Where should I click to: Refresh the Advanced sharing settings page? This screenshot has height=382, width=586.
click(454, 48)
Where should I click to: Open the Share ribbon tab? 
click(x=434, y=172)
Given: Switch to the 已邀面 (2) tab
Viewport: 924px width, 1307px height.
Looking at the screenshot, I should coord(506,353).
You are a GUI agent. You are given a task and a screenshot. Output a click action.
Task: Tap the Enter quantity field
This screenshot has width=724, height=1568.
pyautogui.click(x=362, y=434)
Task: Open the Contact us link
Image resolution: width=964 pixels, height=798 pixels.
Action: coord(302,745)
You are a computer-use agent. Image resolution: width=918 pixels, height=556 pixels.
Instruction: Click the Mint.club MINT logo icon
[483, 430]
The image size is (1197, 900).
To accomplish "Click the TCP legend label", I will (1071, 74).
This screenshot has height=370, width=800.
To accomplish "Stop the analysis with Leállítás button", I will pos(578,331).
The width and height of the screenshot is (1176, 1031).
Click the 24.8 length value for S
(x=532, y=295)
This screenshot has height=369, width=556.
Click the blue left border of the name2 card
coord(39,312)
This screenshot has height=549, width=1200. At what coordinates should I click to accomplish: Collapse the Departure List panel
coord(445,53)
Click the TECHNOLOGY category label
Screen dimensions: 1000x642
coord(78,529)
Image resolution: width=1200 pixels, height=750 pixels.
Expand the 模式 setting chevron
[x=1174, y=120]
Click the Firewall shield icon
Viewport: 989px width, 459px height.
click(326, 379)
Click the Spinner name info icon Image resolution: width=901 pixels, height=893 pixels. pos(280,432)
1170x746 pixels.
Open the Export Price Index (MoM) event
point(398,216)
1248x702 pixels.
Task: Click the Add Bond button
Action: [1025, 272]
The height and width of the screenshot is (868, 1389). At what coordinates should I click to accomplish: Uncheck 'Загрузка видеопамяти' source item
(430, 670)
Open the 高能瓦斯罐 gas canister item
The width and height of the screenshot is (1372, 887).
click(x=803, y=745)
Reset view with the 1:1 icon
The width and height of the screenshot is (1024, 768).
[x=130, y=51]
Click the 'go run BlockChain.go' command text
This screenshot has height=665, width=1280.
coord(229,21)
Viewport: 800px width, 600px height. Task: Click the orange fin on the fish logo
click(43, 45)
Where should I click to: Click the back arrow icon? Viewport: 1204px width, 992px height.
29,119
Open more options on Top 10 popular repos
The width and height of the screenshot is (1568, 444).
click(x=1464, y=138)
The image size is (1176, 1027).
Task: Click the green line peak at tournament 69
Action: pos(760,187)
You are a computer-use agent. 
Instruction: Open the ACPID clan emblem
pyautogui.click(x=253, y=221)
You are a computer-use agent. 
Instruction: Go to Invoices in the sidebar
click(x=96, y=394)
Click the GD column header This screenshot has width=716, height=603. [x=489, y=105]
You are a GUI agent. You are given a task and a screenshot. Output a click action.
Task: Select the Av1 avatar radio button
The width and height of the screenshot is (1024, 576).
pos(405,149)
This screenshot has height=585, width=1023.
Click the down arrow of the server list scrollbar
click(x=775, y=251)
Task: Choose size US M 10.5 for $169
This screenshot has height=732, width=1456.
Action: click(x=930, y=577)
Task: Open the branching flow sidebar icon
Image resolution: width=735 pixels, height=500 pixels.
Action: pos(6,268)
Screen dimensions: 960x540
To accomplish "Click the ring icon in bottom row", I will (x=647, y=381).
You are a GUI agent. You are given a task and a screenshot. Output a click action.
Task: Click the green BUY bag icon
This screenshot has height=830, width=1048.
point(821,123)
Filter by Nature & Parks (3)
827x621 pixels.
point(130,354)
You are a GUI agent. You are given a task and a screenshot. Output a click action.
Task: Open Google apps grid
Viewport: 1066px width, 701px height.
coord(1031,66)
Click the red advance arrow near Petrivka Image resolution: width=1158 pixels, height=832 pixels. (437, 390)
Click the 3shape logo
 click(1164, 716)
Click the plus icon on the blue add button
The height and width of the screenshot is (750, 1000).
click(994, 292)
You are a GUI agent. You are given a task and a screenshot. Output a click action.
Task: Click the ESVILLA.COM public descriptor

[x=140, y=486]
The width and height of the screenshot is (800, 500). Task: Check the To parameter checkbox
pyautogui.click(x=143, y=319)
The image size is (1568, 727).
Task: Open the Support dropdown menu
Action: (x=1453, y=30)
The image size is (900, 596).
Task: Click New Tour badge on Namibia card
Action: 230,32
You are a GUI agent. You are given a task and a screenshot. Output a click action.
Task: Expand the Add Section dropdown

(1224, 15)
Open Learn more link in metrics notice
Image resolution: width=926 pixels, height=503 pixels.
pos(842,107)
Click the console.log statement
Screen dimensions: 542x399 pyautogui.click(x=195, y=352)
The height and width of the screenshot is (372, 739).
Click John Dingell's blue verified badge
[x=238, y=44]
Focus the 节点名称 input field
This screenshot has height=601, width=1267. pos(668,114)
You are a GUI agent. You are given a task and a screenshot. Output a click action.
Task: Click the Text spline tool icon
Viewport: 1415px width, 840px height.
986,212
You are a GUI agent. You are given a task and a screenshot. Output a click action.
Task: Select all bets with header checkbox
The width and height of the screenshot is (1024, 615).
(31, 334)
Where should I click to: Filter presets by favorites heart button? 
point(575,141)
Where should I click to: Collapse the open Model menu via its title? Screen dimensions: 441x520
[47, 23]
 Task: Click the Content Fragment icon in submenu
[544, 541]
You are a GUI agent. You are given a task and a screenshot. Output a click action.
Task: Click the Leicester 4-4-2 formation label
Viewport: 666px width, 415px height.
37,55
===
## [What you should do]
Give back exactly the lines of the listing, starting with the first and ending with the one bearing "Task: Open the Contact us link". Add no other lines.

## [Written solution]
Where should I click to: Refresh the Advanced sharing settings page? This screenshot has height=382, width=586.
click(454, 48)
Where should I click to: Open the Share ribbon tab? 
click(x=434, y=172)
Given: Switch to the 已邀面 (2) tab
Viewport: 924px width, 1307px height.
Looking at the screenshot, I should coord(506,353).
You are a GUI agent. You are given a task and a screenshot. Output a click action.
Task: Tap the Enter quantity field
This screenshot has width=724, height=1568.
pyautogui.click(x=362, y=434)
Task: Open the Contact us link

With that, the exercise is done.